| Problem requirements |
In the bus story below, what reason did the driver give for ranting at the narrator?

| Text passage |
Anyway, as I seethed with rage quietly at the back of the bus, thinking that this had blatantly happened because I was a woman, and what was this joker doing calling me  “darling” anyway, as though I was some sort of family pet, and I am 35 years old and a woman and I AM NOT GOING TO BE PATRONISED DAMMIT, the driver continued venting his rage at anyone who crossed his path.  An old man with a stick ( a STICK, I tell you, he was actually mobility impaired) who should “MIND THE DOORS!  Don’t get stuck in those doors.  You might DIE!”

By the time we were half a mile up the road the driver was taking on a long line of random motorists who dared cross his path (“I’VE GOT A JOB TO DO, YOU KNOW!  What am I supposed to do; PARK UP AND WAIT FOR YOU?”) and then aiming his enormous bus at them and forcing them to reverse back up the road.

Now, as I haven’t driven a car since since I failed my driving test in 2005, I’m no expert in The Rules of the Road, but I’m pretty sure he was breaking most of them.

Eventually, I got off the bus, mentally preparing myself for another tirade about how I shouldn’t have got up until the bus stopped, and I could go flying through the windscreen, you know.  Or I should have got up before the bus stopped, and I very nearly missed my stop, you know.  I wasn’t sure how to play it.  Anyway, I got off the bus, only for the driver to apologise for ranting at me, and to then say that the only reason he did it was because he is concerned about females late at night.

| Dataset excerpt |
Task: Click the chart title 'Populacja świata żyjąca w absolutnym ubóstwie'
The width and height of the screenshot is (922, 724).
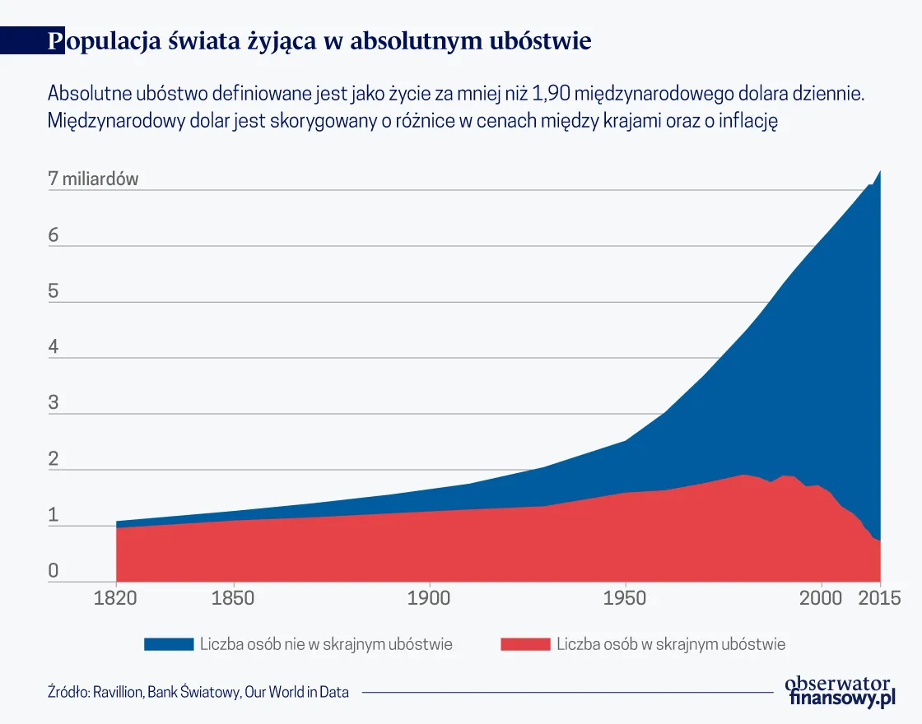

| Problem solution |
He said he is concerned about females late at night.